*EXERCISE DETAILS*
Return the line that has "402x224 pixels. Task: Select" and all lines below it through the last, exactly as they stand; omit pictures.

------------------------------

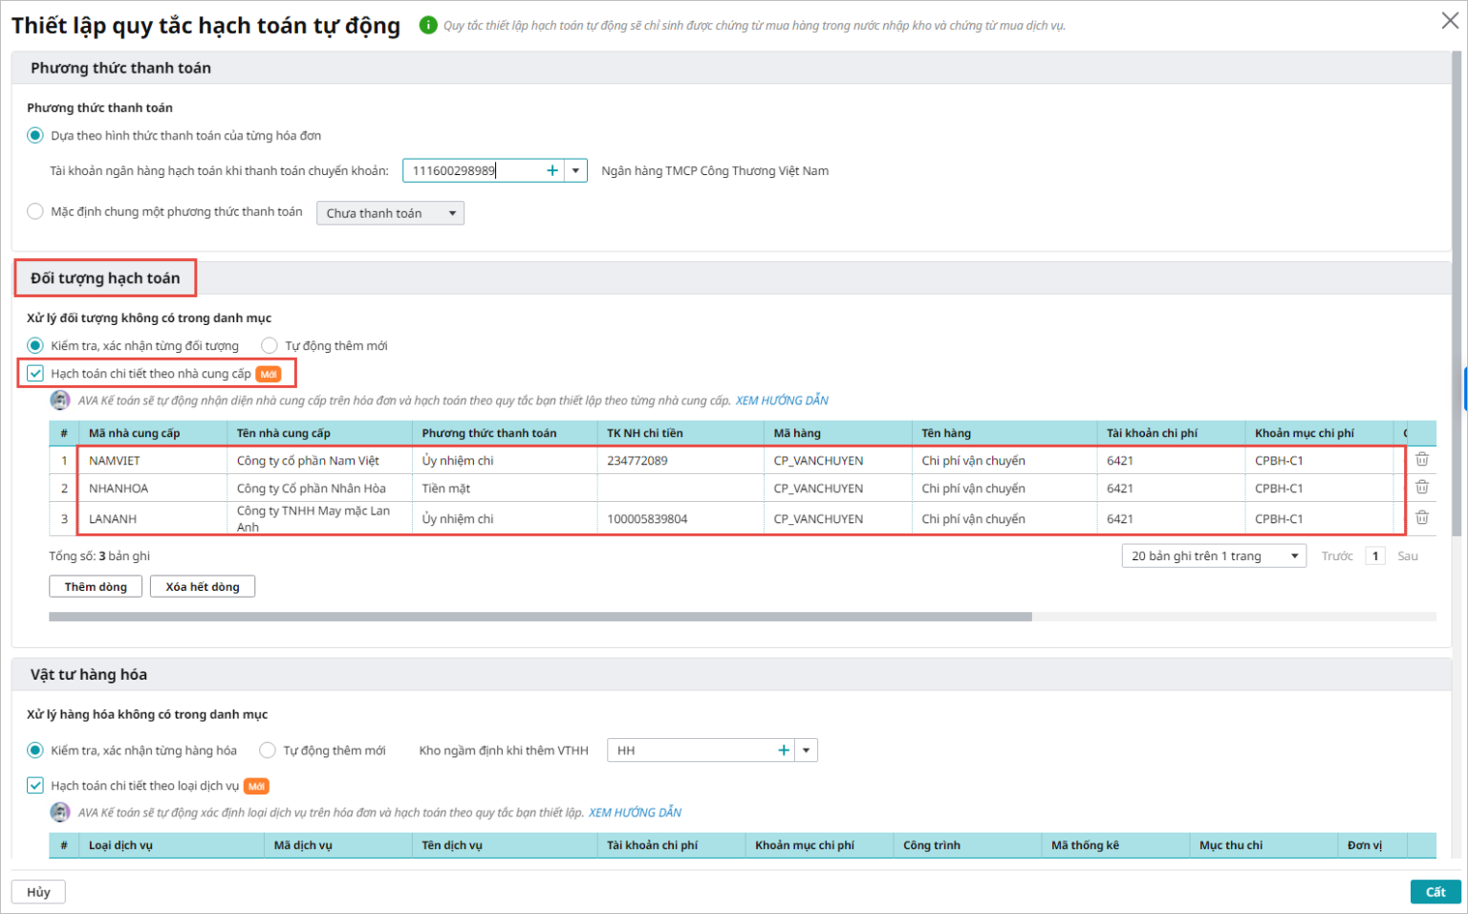Expand the bank account 111600298989 dropdown arrow

(575, 170)
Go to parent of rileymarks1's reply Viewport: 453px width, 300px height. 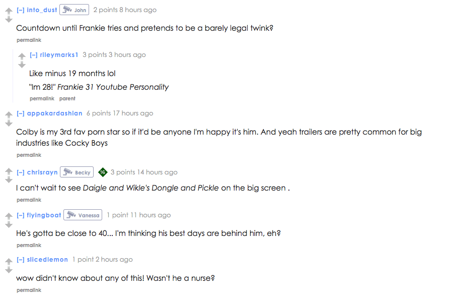67,99
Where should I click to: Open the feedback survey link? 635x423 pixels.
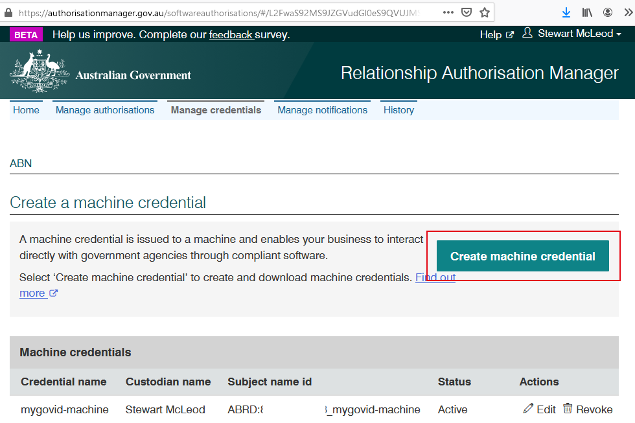pyautogui.click(x=231, y=35)
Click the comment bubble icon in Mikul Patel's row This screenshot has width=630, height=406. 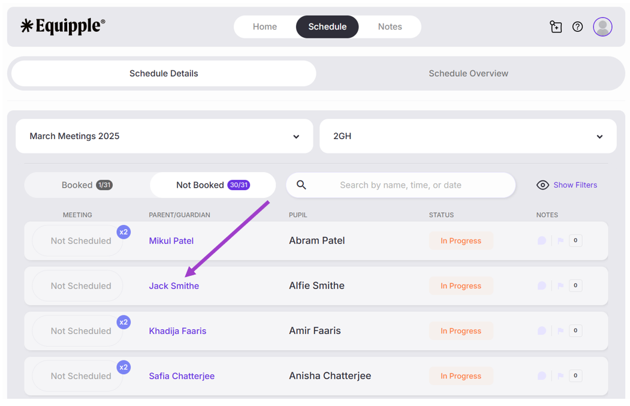(x=542, y=240)
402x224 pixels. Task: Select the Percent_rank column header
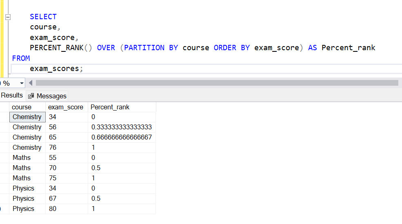point(110,107)
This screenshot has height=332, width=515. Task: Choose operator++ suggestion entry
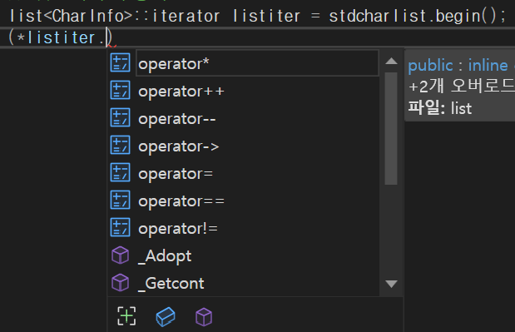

------------------------------

*EXPECTED ANSWER*
402x224 pixels. Task: Select the Percent_rank column header
point(110,107)
This screenshot has height=332, width=515. Task: Choose operator++ suggestion entry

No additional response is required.